The facility currently has zero positive or suspected Covid-19 cases. LPA's toured the facility and observed the following regarding the infection control measures that the facility has implemented. LPAs observed Covid-19 postings posted throughout the facility. The facility has an adequate amount of hand hygiene supplies (soap, hand sanitizer) in all restrooms. All restrooms had trash bins with tight fitting lids. Facility has a 30 day supply of PPE.

The facility has a plan in place to monitor residents regularly for any changes in condition, which includes daily temperature checks. The Facility will contact the resident's physician should there be event of any COVID-19 related illnesses.
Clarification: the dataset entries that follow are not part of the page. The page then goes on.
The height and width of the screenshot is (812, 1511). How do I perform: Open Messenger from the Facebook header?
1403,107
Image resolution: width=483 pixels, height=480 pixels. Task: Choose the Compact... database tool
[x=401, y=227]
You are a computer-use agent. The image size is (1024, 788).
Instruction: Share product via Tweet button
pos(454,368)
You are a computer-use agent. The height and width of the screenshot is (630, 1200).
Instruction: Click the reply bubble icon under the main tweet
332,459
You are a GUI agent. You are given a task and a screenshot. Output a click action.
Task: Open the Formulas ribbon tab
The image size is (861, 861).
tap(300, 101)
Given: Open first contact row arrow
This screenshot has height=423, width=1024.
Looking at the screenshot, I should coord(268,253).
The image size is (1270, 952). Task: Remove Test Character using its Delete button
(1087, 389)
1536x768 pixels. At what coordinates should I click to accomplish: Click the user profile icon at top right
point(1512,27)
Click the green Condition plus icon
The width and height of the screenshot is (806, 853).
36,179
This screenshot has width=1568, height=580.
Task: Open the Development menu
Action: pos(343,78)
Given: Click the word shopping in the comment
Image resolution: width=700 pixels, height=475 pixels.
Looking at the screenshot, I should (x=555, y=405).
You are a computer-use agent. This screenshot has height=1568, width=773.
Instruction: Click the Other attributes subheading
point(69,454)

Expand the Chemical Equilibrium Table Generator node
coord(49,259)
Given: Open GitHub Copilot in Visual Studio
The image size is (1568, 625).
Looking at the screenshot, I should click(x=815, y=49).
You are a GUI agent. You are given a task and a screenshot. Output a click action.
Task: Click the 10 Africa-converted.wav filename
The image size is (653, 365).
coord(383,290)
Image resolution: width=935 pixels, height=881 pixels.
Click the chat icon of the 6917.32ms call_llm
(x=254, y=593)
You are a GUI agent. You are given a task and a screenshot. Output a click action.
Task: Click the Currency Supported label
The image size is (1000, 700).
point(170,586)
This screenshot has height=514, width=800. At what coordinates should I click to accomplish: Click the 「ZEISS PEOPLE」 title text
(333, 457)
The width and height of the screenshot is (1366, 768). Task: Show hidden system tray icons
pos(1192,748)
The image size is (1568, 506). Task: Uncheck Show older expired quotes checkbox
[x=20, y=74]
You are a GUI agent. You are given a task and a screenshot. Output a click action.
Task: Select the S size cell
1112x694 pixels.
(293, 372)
The facility also has a designated infection control lead and cleans and disinfects the highly touched surfaces during each shift, and as needed.


Based on the observations made during today’s visit, no deficiencies were cited per Title 22, Division 6, of the California Code of Regulations.

An exit interview was conducted, and a copy of this report was provided to administrator Fatima Lingtag Brown .

SUPERVISOR'S NAME: Joel EsquivelTELEPHONE: (951) 248-0231
LICENSING EVALUATOR NAME: Venus MixsonTELEPHONE: (951) 897-7936
LICENSING EVALUATOR SIGNATURE:
DATE: 03/11/2022
I acknowledge receipt of this form and understand my licensing appeal rights as explained and received.
FACILITY REPRESENTATIVE SIGNATURE:
DATE: 03/11/2022
This report must be available at Child Care and Group Home facilities for public review for 3 years.